Luego de buscar sin éxito por diez minutos, decidí subir a un balcón que tiene el gimnasio, para ver si desde las alturas divisaba a mi hijo.
Cuando logré subir encontré allá arriba un padre bastante sacado, ya que su hijo de 6 años no aparecía, y mientras le buscaba con la vista gritaba que era una vergüenza, y que enviaría una cvarta y fotos al CODICEN.
La realidad es que muchos niños se perdieron, y muchos acabaron fuera del gimnasio, esperando a reconocer el rostro de alguien familiar, mientras dentro la directora charlaba con la inspectora de la zona, la misma de siempre.
Dudo que la denuncia del señor tenga algún éxito, obviamente la amistad entre la inspectora y la directora hacen que no se resuelvan los serios problemas de dirección de la escuela.

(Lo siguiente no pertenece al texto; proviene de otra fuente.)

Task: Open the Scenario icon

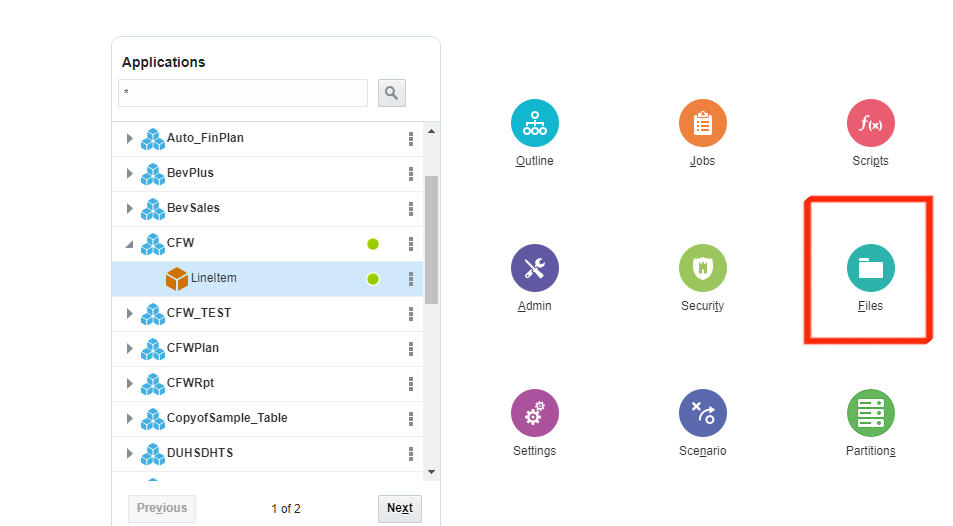Action: pyautogui.click(x=702, y=413)
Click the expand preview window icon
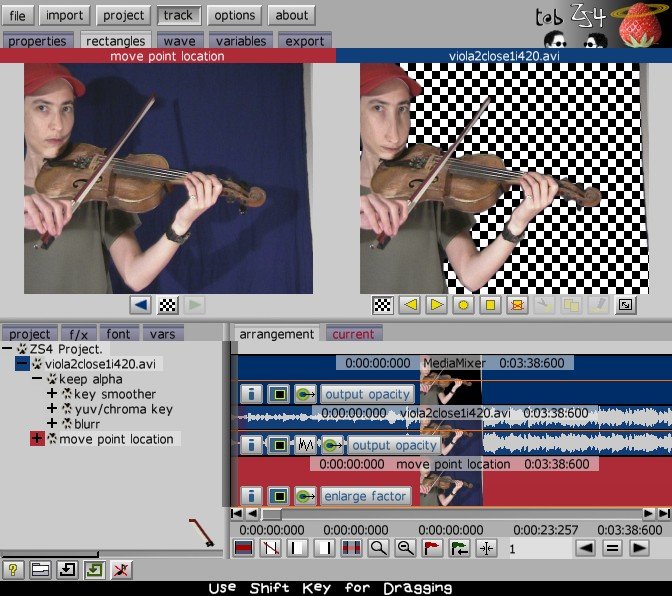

Que los niños salen a los paseos en ómnibus en pésimo estado, sentados 2 ó 3 por cada asiento pagando carísimo cada paseo; que hay maestras que van con su hijo a clase aunque esto esté prohibido; que otras maestras se olvidan que sus alumnos están en el aula esperándolas pasada media hora del timbre de salida mientras ellas están de tertulia en la dirección; que las puertas de la escuela permanecen abiertas y sin vigilancia y pueden verse niños entrar y salir en horas de clase, y un largo etcétera.
La dirección ha tenido suerte hasta el momento, no ha ocurrido nada extremadamente grave con algún niño hasta ahora.
La cuestión es que ha pasado un acto más de fin de cursos, por suerte me queda uno más y acaba el tormento.
Lo que me preocupa es dónde se realizará el próximo, será en el sauna del club,o quizás en el quiosko que está frente a la iglesia. Seguramente el año entrante la ingeniosa mente de la directora se las arreglará para que sea más largo, más aburrido, en un lugar con peor acústica, más apretado, peor ventilado y más caluroso.
Pero así y todo iré con la calma espiritual de saber que será el último.